I think you may have a user-process to implementation mismatch here.
First: will a user honestly want to perform multiple changes to a file simultaneously?
A rename (which may or may not include a change of path?), change of ownership, and perhaps change of file contents (for sake of argument) seem like separate actions.
Lets take the case where the answer is "yes" - your users really do want to make these changes simultaneously.
In that case, I'd strongly recommend against any implementation that sends multiple events - RenameFileCommand
, MoveFileCommand
, ChangeOwnerCommand
- to represent this single user intent.
Why? Because events can fail. Maybe its extremely rare, but your user submitted an operation that looked atomic - if a single one of the downstream events fails, then your application state is now invalid.
You are also inviting race hazards on a resource that is clearly shared between each of the event handlers. You will need to write "ChangeOwnerCommand" in such a way that the file name and file path do not matter, because they could be out of date by the time the command is received.
When implementing a non-event driven restful system with moving and renaming files, I prefer to ensure consistency by using something like an eTag system - ensure that the version of the resource being edited is the version that the user last retrieved, and fail if it has been modified since then. But if you are dispatching multiple commands for this single user operation, you will need to increment your resource version after each command - so you have no way to know that the resource the user is editing really is the same version as the resource they last read.
What I mean by that is - what if someone else performs another operation on the file at nearly the same time. The 6 commands could stack up in any order. If we had just 2 atomic commands, the earlier command could succeed and the later command could fail "resource has been modified since it was last retrieved". But there is no protection against this when the commands are not atomic, so system consistency is violated.

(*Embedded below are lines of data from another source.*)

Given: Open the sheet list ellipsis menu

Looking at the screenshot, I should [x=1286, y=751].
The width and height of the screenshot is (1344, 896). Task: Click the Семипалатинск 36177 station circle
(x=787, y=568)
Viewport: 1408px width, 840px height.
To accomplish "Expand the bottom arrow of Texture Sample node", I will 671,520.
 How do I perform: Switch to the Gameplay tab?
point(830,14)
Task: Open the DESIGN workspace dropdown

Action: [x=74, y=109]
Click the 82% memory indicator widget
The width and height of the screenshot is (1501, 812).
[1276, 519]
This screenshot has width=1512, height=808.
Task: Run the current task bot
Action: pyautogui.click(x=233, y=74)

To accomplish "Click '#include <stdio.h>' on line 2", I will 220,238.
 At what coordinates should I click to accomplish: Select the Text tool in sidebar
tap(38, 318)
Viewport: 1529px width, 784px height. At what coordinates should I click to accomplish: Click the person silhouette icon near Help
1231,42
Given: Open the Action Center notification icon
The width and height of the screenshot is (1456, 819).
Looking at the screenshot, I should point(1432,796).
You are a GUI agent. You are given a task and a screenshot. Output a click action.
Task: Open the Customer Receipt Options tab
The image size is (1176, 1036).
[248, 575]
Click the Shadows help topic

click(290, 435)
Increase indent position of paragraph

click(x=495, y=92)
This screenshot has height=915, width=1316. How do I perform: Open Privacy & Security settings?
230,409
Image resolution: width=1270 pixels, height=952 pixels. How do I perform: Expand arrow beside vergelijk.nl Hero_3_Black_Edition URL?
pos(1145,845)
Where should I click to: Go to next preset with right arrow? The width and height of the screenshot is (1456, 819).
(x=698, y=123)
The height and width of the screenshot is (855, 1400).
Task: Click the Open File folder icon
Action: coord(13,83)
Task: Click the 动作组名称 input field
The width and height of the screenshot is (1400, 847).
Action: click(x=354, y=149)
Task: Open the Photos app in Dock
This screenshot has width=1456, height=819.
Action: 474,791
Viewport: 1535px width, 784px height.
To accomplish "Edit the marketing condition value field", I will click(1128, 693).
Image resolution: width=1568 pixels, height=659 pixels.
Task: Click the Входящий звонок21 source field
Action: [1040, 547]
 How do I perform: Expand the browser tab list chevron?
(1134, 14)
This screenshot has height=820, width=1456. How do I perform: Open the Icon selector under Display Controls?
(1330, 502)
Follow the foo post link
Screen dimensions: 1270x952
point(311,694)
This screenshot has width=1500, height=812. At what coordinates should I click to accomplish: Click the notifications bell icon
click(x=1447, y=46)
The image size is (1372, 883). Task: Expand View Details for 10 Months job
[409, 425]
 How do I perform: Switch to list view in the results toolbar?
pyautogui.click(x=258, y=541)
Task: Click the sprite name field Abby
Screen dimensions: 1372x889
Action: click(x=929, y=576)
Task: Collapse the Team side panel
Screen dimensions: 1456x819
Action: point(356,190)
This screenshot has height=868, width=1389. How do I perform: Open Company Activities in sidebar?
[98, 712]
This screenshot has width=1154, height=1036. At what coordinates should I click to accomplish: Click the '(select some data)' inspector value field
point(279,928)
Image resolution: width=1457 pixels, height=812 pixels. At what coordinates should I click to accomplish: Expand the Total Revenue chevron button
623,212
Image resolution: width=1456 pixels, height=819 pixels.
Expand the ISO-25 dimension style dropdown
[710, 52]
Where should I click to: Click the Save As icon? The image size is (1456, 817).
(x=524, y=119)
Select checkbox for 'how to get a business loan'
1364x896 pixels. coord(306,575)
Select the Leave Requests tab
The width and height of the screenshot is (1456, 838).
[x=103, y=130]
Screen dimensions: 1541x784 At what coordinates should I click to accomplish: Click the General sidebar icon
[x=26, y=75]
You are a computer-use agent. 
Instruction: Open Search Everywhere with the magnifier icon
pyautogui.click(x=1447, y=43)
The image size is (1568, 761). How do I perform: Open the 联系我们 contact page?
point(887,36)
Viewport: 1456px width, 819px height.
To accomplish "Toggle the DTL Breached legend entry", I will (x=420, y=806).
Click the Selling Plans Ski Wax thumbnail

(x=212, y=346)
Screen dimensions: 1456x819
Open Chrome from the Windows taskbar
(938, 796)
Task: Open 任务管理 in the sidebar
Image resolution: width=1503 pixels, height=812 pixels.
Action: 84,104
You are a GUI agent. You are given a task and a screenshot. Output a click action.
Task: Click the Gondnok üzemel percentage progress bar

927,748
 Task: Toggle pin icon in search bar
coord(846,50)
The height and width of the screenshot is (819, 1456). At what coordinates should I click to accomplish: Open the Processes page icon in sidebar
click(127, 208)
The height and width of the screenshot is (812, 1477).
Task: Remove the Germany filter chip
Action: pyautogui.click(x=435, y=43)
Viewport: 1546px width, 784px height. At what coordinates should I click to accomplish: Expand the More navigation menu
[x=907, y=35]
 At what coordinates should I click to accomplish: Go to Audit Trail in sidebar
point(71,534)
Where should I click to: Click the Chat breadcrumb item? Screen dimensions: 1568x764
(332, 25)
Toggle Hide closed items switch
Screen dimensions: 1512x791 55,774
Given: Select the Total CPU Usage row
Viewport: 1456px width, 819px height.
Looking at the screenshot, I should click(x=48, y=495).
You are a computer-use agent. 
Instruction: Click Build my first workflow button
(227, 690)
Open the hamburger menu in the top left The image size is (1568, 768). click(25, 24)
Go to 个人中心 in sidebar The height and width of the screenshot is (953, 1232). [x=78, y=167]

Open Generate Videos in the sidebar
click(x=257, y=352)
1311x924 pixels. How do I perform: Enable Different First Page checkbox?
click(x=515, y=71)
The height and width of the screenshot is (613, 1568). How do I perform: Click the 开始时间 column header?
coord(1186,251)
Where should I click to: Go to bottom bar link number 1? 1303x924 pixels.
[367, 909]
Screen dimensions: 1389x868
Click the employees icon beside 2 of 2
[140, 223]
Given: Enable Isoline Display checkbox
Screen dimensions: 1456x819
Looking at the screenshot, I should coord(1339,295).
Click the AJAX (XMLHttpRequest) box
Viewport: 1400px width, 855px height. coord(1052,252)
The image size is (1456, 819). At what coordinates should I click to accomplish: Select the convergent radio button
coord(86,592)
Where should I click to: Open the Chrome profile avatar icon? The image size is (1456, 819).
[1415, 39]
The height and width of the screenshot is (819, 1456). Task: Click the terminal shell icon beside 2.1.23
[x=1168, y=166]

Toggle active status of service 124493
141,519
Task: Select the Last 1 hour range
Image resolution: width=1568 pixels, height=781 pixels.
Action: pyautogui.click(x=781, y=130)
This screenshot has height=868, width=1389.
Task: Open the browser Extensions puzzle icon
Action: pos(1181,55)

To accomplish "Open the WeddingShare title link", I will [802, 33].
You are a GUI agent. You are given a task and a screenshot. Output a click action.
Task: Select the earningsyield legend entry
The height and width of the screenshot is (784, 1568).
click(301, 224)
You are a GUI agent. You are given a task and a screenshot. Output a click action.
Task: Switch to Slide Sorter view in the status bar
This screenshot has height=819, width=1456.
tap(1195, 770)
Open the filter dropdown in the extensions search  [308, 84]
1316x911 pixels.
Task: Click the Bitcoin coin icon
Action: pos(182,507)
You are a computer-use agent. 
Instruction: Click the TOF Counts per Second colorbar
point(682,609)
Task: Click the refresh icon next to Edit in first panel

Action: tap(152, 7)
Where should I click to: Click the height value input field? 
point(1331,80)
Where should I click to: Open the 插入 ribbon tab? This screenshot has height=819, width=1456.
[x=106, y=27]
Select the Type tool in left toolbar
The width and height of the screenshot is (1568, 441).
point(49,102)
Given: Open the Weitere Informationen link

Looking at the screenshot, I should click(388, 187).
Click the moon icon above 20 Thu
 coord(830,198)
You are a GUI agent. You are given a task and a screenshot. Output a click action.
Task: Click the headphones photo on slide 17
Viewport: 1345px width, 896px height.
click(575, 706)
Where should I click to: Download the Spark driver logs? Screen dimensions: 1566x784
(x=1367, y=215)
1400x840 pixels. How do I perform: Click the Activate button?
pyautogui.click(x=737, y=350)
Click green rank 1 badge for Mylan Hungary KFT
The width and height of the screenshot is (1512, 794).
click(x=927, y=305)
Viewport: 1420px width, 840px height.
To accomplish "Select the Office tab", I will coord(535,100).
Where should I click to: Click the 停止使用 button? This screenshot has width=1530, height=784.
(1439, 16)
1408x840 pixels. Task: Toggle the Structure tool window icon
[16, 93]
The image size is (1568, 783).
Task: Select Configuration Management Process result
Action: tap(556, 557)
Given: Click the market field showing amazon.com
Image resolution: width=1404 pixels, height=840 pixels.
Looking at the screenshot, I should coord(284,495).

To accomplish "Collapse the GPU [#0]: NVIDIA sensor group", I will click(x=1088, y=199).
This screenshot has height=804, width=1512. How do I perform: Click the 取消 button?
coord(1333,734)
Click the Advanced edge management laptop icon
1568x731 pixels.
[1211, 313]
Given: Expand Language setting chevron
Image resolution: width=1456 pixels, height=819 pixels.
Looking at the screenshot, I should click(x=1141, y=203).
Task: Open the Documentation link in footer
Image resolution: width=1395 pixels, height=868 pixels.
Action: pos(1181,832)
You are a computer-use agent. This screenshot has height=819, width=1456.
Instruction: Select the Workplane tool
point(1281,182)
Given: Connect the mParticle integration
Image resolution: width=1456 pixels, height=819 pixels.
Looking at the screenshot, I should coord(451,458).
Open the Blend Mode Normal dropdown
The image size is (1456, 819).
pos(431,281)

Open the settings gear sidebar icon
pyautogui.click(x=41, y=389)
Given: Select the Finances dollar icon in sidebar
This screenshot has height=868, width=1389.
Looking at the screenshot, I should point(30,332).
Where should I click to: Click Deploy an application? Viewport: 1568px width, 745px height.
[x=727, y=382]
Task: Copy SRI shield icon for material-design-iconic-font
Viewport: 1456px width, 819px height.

Interestingly there is a movement toward something like event based architecture in REST, called "Rest without PUT", recommended in the Thoughtworks technology radar, Jan 2015. There is a considerably longer blog about Rest without PUT here.
Essentially, the idea is that POST, PUT, DELETE and GET are fine for small applications, but when you need to start assuming how put and post and delete might be interpreted at the other end, you introduce coupling. (e.g. "when I DELETE the resource associated with my bank account, the account should be closed") And the solution proposed is to treat REST in a more Event sourced way. i.e. Lets POST the user intent as a single event resource.
The other case is simpler. If your users don't want to do all those operations simultaneously, don't let them. POST an event for each user intent. Now you can use etag versioning on your resources.
As for the other applications which are using a very different API to your resources. That smells like trouble. Can you construct a facade of the old API on top of your RESTful API and point them at the facade? i.e. expose a service that performs multiple updates to a file in sequence via the REST server?
If you neither build the RESTful interface on top of the old solution, nor build a facade of the old interface on top of the REST solution, and attempt to maintain both APIs pointing at a shared data resource, you will experience major headaches.